That's an interesting design of swingset; not one I've seen before.

Unlike the bog-standard swingset in the US, which is typically all steel tube,
that one looks like it has extruded (aluminum?) verticals and then a tubular
horizontal weldment as the top piece. Further, the horizontal looks like it
was hot-dip galvanized as a finished unit. The verticals were painted before
assembly, not after, because of the bare-metal bolt heads. The fasteners are
presumably stainless, since I don't see any rust marks below them. It's got an
interesting bearing/bushing at the top of each chain, probably to make it not
squeak; that strikes me as a fairly luxe feature.

I couldn't find any similar ones searching around online, although my Google
searches don't turn up many European models at all (thanks, Google).
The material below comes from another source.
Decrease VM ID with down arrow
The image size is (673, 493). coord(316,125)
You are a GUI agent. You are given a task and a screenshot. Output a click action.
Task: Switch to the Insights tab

The photo doesn't go up enough to be sure, but it looks like the top bar is an
unbroken one-piece section. That would make it pretty bulky and awkward to
ship. (The vertical pieces look like they come apart into about 4 ft sections,
which means they were likely palletized at one point. Maybe the extrusions are
not done in the same place as the rest of the manufacturing..? That's
certainly plausible.)

If someone recognized the design/model, I think that would probably be a
significant clue towards the photo's location; at the very least, the
manufacturer would probably have a fairly good idea of where they normally
sell to.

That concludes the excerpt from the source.